-------- Texto de lectura

Luego advino el período en que el platillo de la izquierda primó, desde fines de siglo hasta los primeros del actual.
Lo siguió, en la década pasada, un regreso del péndulo a la derecha, pero muy breve, ya que, por un lado, algunas izquierdas clásicas, aunque muy desvencijadas (Cuba, Venezuela, Nicaragua) seguían más o menos vivas, aún nominalmente pasibles de contabilizarse como izquierdas en un espectro político-ideológico agrietado; y por otro lado, México, Perú, Argentina, ahora Chile y probablemente Colombia, hacen temer por un nuevo regreso de ‘izquierdas’, llamadas ‘populistas’ y radicales de modo fácil, grosero y anti-científico, claramente anti-politológico, aunque no por ello con menor gancho popular en su simplificado error.
Este temor por el regreso del fantasma populista radical se manifiesta en el brutal aumento de la fuga de capitales desde América Latina, muy especialmente a Miami, que hace muchos años florece como refugio de capitales temerosos de políticas de izquierda reales o posibles, sean más o menos paranoicos esos temores. El Institute of International Finance (IIF) afirma que el flujo de capitales desde la región aumentó de 80 billones de dólares en 2015 a 128 billones en 2021.
El porvenir de las izquierdas
El balotaje es un desastroso instrumento político de decisión electoral, con fallas brutales desde lo cultural y lo político-ideológico. Por un lado, produce falsas y furtivas ‘unidades’, que supuestamente producen legitimidad electoral, pero que construyen agrupaciones de disidentes que se unen más por asco a las alternativas que por amor a sus coincidencias. Los fugaces fulgores comiciales de unidad, consenso y coincidencia, no pueden opacar, ni las trabajosísimas negociaciones para la construcción de esas groseras unidades preelectorales, que estuvieron precedidas más que de coincidencias sustantivas por conveniencias y ascos compartidos, ni tampoco la guerra poselectoral inmediata para acomodarse dentro de los esquemas triunfadores y para chantajear apoyos a cambio de promesas, éstas hechas para cooptar y luego ver cómo se acomodan los melones en el carro. Nada hay más mistificador de una legitimadora unidad político-ideológica que la funesta institución del balotaje, ancla trucha de cualquier democracia (sea dicho en broma: parece inventado por los programas de debate periodístico y por sus anunciantes).

----------------

- [Consigna A]: Copia tal cual el fragmento del texto sobre las izquierdas en América Latina que empieza con las palabras "Este temor por" y termina con "billones en 2021.".

-------- Registros de datos

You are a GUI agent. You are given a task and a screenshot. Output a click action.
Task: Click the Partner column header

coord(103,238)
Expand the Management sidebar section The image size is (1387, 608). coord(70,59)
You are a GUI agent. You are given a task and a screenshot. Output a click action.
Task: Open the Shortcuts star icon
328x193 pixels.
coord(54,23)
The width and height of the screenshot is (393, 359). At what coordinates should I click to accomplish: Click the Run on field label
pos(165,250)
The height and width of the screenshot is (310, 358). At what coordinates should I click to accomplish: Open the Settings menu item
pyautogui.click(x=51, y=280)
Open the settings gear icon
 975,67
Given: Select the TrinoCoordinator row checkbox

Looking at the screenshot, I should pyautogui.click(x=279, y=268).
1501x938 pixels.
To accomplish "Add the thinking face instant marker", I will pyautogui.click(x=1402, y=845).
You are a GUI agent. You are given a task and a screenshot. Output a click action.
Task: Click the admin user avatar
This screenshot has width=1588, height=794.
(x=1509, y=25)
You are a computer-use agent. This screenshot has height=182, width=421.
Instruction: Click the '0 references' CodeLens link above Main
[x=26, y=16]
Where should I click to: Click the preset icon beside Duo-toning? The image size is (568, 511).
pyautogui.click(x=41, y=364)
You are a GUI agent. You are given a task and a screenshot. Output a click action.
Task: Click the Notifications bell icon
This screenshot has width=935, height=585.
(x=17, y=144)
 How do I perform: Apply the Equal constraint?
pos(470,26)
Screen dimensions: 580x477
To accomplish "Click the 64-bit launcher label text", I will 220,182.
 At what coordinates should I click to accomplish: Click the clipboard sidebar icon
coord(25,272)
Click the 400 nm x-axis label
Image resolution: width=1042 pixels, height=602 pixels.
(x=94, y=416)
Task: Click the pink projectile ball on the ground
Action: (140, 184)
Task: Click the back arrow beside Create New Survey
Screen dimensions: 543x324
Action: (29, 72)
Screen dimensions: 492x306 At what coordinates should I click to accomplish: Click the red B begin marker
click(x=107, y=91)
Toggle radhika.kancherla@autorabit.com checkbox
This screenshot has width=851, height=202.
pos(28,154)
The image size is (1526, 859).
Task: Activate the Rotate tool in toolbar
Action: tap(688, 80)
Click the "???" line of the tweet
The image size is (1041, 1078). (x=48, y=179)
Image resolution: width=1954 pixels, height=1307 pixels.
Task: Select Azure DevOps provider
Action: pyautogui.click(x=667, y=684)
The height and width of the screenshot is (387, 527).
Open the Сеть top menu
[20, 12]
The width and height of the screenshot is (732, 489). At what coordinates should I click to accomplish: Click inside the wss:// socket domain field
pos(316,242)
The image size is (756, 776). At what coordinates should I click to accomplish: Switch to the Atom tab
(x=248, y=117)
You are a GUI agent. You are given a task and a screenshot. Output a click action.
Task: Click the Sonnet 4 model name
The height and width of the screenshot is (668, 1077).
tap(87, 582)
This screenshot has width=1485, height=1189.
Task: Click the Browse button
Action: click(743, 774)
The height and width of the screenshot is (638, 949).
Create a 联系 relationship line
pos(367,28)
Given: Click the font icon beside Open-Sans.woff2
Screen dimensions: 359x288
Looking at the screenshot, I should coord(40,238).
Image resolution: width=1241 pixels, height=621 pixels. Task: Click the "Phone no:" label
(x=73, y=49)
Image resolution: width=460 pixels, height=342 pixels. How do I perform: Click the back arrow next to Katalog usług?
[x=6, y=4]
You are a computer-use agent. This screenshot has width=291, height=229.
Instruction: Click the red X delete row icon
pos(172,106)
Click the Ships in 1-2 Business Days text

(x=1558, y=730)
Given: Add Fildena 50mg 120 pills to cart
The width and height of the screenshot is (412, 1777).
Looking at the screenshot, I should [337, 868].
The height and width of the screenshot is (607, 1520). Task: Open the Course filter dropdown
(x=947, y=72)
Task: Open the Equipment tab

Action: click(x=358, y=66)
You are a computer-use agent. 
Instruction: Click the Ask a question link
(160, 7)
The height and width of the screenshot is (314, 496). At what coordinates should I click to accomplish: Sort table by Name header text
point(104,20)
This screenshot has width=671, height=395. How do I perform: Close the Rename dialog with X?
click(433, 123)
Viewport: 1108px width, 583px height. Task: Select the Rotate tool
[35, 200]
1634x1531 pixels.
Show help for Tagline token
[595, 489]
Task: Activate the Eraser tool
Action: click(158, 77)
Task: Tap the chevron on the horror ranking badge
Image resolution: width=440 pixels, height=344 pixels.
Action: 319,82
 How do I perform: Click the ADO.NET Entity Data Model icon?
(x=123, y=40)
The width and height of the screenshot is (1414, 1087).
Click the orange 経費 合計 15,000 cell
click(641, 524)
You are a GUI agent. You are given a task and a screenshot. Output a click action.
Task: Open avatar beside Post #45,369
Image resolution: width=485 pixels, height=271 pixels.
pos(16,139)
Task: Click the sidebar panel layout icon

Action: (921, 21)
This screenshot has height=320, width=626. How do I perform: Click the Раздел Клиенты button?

----------------

- [Consigna B]: Pasa a una lista JSON de cadenas el tramo del listado que va desde la línea que contiene "Task: Open the Equipment tab" hasta la que contiene "point(104,20)", ambas incluidas. Pon una cadena por línea y deja fuera las líneas en blanco.

- [Respuesta completa A]:
Este temor por el regreso del fantasma populista radical se manifiesta en el brutal aumento de la fuga de capitales desde América Latina, muy especialmente a Miami, que hace muchos años florece como refugio de capitales temerosos de políticas de izquierda reales o posibles, sean más o menos paranoicos esos temores. El Institute of International Finance (IIF) afirma que el flujo de capitales desde la región aumentó de 80 billones de dólares en 2015 a 128 billones en 2021.

- [Respuesta completa B]:
[
  "Task: Open the Equipment tab",
  "Action: click(x=358, y=66)",
  "You are a computer-use agent. ",
  "Instruction: Click the Ask a question link",
  "(160, 7)",
  "The height and width of the screenshot is (314, 496). At what coordinates should I click to accomplish: Sort table by Name header text",
  "point(104,20)"
]